ZU BEARBEITENDE AUFGABEN:
A – Beantworten Sie anhand des Textes zur Inklusion in Kindertagesstätten folgende Fragen:
(i) Was ermöglicht die gemeinsame Fallberatung besonders im Hinblick auf Kinder in Risikolagen?
(ii) Woran sollen spezifische Unterstützung und zusätzliche Ressourcen künftig nicht länger gebunden werden?
(iii) Beim Ausbau welcher Plätze soll an eine Verknüpfung mit dem Leitbild der Inklusion gedacht werden?
B – Fassen Sie den Text zur Inklusion in Kindertagesstätten in zwei Sätzen zusammen.
C – Schreiben Sie den Text zur Inklusion in Kindertagesstätten im Anschluss an seinen letzten Satz weiter.

Durch die intensive Zusammenarbeit des Teams mit externen TherapeutInnen und Frühförderkräften können die unterschiedlichen Praxiskompetenzen und das fachspezifische Wissen zusammengeführt werden. Die gemeinsame Fallberatung ermöglicht es besonders im Hinblick auf Kinder in Risikolagen, frühzeitig gemeinsame Strategien zu entwickeln.
Wie geht es weiter? – Ein Ausblick
Zukunftsbezogen ist es sinnvoll, spezifische Unterstützung und zusätzliche Ressourcen nicht länger an individuelle Diagnosen einzelner Kinder zu binden, sondern sie systemisch den Einrichtungen zuzusprechen, damit diese hiermit flexibel umgehen können. Inklusion in Kindertagesstätten ist als ein übergreifendes Konzept für alle Kinder zu verstehen. Die Frage nach einem gelingenden Umgang mit Heterogenität sollte in alle Aufgaben der Einrichtung eingebunden werden. Erst dann kann das Innovationspotenzial, das sich aus der Weiterentwicklung in Richtung Inklusion für die Erziehung und Bildung in Kindertagesstätten insgesamt ergibt, zum Tragen kommen. Auch beim derzeitigen Ausbau von Tagesbetreuungsplätzen für Kinder bis zu drei Jahren sollte an eine Verknüpfung mit dem Leitbild der Inklusion gedacht werden, damit von Anfang an strukturelle und konzeptionelle Voraussetzungen für eine Bildung, Betreuung und Erziehung aller Kinder geschaffen werden. In diesem neu erschlossenen Feld gilt es angesichts des hohen Drucks zum quantitativen Ausbau ganz besonders, Qualität zu sichern und differenzielle Effekte zu vermeiden. Es geht also auch darum, Unterschiede in Bildungsausgangslagen durch frühe Betreuung und spezifische Förderung nicht zu verstärken (vgl. Seitz et al, 2012), sondern allen Kin-dern Teilhabe an früher – inklusiv strukturierter – institutioneller Bildung, Erziehung und Betreuung zu ermöglichen.

VORLIEGENDE DATEN:
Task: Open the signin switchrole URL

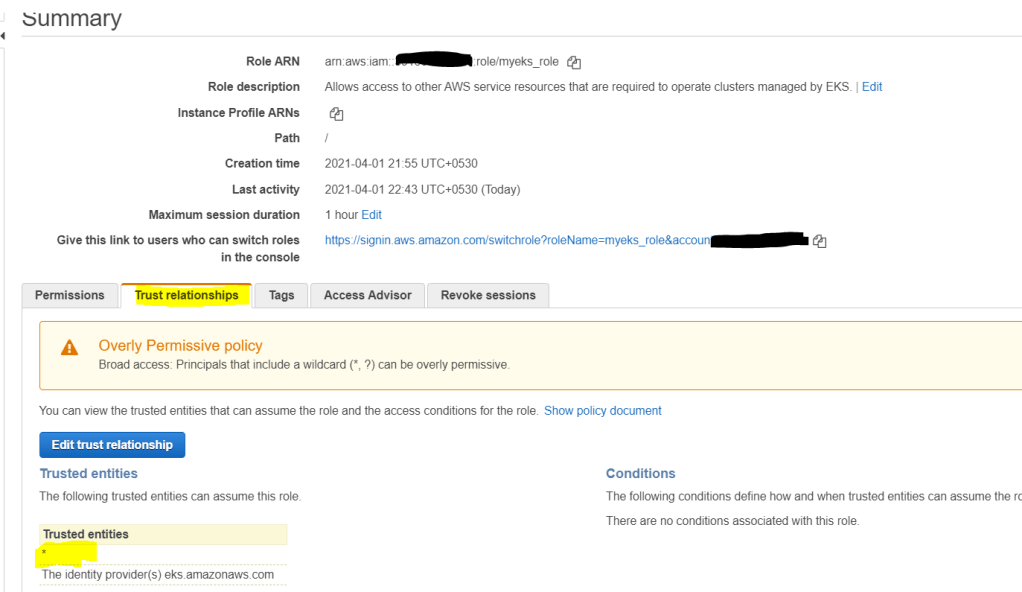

LÖSUNGEN:
A –
(i) Sie ermöglicht es, frühzeitig gemeinsame Strategien zu entwickeln.
(ii) An individuelle Diagnosen einzelner Kinder.
(iii) Beim Ausbau von Tagesbetreuungsplätzen für Kinder bis zu drei Jahren.

B – Die Zusammenarbeit des Teams mit externen TherapeutInnen und Frühförderkräften führt unterschiedliche Praxiskompetenzen und Fachwissen zusammen, und die gemeinsame Fallberatung erlaubt besonders bei Kindern in Risikolagen frühzeitige gemeinsame Strategien. Künftig sollen Ressourcen systemisch den Einrichtungen statt den Diagnosen einzelner Kinder zugesprochen werden, Inklusion soll als Konzept für alle Kinder gelten, und beim Ausbau der Betreuung für Kinder bis zu drei Jahren sollen Qualität gesichert und allen Kindern Teilhabe an inklusiv strukturierter früher Bildung ermöglicht werden.

C –
Wenn es gelingt, einen inklusiv gestalteten, gemeinsamen frühen Einstieg in die Betreuung für alle Kinder als selbstverständlich zu etablieren, so wäre dies eine gute Ausgangsbasis für die weitere Entwicklung inklusiver Strukturen, Werte und Handlungspraxen auf allen Ebenen des Erziehungs- und Bildungssystems als Normalfall.